Media Officer Adeel Jafferi visited in Sri Lanka as part of
IR's Emergency Response Team. The team is currently distributing aid to
survivors of the tsunami disaster in Sri Lanka.
January 4, 2005
Arriving in Ampara
There
is an atmosphere of eerie calm in the village of Marathumanai. In this
one small village on the east coast of Sri Lanka in the Ampara District,
3,000 of its 21,000 inhabitants were swept away by the giant tsunami on
the morning of the 26th December 2004.
Nearly 2 weeks later, as local
NGOs deliver food donated by neighbouring villages, the remaining inhabitants
form orderly queues, quietly collect their ration and walk away with astonishing
dignity. In an almost catatonic state, people sift through the destroyed remains
of their homes.
The debris occasionally offers up possessions like mangled bicycles
or touching mementoes of a life before the horror swept through Marathumanai. All
too often it yields up the decomposing remains of those who were not quick enough
to escape the deluge.
Volunteers
The acrid smell of death alerts rescue workers that there is a body
nearby. It's strange that no crowds gather for this grim recovery. Local volunteers - young
men - prepare themselves for the grim task ahead by donning latex gloves and makeshift masks.
They work efficiently and with great delicacy - they have, after all, already too much
experience to be anything less than thorough.

As
they excavate they find the decapitated remains of a woman. By chance
they see something else close by. Closer inspection reveals the remains
of a child, no older than a year old.
They reverently wrap the bodies
in pristine white shrouds and carry them to a nearby mosque for the ritual
wash and later burial. One of the relief workers breaks down and weeps
unashamedly. He sits amidst the debris and sobs uncontrollably. Another
volunteer tells me that he has yet to recover the remains of his wife
and child. He imagines that this is how they will be found - if they ever
are. "We carry bodies away every day," the volunteer tells me, "but those
young bodies are the heaviest burden."

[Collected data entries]
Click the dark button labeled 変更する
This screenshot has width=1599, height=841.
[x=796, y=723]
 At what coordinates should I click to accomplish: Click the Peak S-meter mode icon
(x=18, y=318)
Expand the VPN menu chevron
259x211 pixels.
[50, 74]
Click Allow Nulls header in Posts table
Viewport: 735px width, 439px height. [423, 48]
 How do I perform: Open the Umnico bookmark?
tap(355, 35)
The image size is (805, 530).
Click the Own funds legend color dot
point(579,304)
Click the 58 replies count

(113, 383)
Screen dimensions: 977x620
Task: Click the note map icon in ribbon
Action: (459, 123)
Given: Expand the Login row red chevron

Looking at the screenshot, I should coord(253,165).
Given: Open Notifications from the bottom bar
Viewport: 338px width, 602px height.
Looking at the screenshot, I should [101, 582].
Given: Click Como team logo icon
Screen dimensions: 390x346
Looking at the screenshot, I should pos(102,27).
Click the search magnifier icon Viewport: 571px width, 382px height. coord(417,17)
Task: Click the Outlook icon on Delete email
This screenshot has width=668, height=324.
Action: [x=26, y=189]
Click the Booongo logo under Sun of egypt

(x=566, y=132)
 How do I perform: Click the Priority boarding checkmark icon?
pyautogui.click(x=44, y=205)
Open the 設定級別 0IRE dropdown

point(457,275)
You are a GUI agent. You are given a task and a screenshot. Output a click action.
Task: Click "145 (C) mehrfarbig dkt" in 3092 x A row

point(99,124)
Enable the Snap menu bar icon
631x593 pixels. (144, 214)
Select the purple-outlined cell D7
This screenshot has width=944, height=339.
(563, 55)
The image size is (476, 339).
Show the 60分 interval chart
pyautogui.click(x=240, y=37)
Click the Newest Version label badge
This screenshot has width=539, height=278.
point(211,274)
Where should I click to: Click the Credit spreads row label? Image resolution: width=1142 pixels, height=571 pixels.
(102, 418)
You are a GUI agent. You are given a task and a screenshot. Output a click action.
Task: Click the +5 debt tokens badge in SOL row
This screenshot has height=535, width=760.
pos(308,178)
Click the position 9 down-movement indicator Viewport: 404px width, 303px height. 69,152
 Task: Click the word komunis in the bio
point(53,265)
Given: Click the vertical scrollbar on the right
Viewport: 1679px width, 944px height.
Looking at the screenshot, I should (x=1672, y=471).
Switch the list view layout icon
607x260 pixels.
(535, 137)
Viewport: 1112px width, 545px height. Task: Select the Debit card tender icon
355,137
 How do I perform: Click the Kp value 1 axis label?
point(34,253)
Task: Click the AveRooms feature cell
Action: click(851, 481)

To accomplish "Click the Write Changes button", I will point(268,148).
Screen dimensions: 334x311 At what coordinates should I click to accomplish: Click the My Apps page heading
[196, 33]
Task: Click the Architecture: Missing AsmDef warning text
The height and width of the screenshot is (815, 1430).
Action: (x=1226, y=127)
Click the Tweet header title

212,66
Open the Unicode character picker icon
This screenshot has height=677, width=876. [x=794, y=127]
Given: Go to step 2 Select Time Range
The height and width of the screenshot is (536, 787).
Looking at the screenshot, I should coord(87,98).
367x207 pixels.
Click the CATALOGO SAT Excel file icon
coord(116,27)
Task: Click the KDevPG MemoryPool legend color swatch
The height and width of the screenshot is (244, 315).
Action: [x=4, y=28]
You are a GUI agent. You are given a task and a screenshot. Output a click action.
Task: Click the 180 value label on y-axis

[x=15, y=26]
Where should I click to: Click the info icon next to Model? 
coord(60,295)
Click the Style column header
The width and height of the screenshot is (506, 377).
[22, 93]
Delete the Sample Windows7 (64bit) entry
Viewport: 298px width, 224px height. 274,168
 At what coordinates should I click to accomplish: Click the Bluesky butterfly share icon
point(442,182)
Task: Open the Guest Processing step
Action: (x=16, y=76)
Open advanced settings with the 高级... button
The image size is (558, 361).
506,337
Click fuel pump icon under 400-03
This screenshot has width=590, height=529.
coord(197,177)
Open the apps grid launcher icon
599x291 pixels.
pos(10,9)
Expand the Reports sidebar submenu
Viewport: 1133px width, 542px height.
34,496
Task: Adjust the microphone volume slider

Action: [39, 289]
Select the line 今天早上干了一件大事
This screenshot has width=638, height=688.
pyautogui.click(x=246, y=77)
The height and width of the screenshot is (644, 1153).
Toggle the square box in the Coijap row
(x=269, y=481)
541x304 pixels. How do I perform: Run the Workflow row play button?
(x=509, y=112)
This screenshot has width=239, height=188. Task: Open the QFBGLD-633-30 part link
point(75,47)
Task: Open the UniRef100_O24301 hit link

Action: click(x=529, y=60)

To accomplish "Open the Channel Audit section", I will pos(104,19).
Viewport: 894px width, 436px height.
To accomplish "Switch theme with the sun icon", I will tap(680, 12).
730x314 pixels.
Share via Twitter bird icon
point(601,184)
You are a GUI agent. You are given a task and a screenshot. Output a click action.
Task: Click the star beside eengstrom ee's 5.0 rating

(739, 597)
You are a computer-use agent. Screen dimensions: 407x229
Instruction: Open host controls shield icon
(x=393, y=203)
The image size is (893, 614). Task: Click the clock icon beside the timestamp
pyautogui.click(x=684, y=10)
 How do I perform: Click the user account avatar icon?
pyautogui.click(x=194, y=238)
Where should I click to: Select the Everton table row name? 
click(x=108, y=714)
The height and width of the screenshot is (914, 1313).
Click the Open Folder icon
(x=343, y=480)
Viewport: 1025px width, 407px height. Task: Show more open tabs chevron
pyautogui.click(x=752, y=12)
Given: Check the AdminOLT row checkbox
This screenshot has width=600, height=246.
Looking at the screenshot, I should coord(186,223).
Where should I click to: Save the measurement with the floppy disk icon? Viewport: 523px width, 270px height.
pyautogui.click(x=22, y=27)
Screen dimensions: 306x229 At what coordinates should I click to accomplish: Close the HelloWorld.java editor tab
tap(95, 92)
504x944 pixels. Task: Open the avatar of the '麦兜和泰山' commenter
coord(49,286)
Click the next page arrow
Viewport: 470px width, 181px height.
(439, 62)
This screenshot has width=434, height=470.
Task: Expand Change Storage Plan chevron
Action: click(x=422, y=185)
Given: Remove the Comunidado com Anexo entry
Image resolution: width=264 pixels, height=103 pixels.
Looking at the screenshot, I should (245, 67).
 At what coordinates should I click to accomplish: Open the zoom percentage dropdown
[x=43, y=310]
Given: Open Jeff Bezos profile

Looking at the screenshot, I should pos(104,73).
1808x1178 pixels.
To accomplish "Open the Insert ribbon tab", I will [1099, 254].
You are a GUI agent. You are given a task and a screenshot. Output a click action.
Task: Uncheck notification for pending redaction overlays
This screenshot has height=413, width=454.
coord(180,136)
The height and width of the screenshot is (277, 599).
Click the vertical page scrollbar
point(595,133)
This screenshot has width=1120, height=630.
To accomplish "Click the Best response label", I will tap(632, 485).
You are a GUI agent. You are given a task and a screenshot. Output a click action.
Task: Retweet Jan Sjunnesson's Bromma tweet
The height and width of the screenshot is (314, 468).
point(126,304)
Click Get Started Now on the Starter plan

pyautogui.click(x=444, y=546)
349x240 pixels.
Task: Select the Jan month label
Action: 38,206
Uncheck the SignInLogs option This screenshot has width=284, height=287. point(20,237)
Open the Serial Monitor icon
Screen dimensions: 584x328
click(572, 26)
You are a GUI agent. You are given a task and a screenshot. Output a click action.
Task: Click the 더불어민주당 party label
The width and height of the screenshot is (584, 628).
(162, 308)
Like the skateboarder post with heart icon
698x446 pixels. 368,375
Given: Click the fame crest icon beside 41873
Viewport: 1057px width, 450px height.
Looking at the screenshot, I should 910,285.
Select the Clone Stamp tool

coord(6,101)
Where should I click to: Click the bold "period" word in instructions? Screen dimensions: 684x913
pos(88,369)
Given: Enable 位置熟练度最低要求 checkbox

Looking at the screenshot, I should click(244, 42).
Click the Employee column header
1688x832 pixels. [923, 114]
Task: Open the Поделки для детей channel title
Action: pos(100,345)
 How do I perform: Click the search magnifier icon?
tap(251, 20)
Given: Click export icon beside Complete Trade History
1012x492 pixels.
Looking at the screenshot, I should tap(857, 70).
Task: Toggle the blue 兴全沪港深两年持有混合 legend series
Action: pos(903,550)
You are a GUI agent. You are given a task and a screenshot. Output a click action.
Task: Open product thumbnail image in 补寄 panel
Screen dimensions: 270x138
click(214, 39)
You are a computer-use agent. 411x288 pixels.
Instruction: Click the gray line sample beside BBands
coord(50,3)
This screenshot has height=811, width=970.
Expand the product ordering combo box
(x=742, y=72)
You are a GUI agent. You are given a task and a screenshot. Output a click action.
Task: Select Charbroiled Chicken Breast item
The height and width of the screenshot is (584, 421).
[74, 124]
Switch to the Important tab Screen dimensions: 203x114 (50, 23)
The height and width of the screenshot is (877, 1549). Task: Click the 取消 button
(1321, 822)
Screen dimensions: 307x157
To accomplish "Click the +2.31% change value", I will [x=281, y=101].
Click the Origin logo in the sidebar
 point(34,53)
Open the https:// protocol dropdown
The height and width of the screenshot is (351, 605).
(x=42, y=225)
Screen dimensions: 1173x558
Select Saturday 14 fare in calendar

### What to produce:
Copy the passage from the tsunami report word for word, between "Nearly 2 weeks" and "and makeshift masks.", inclusive.

### Solution below:
Nearly 2 weeks later, as local
NGOs deliver food donated by neighbouring villages, the remaining inhabitants
form orderly queues, quietly collect their ration and walk away with astonishing
dignity. In an almost catatonic state, people sift through the destroyed remains
of their homes.
The debris occasionally offers up possessions like mangled bicycles
or touching mementoes of a life before the horror swept through Marathumanai. All
too often it yields up the decomposing remains of those who were not quick enough
to escape the deluge.
Volunteers
The acrid smell of death alerts rescue workers that there is a body
nearby. It's strange that no crowds gather for this grim recovery. Local volunteers - young
men - prepare themselves for the grim task ahead by donning latex gloves and makeshift masks.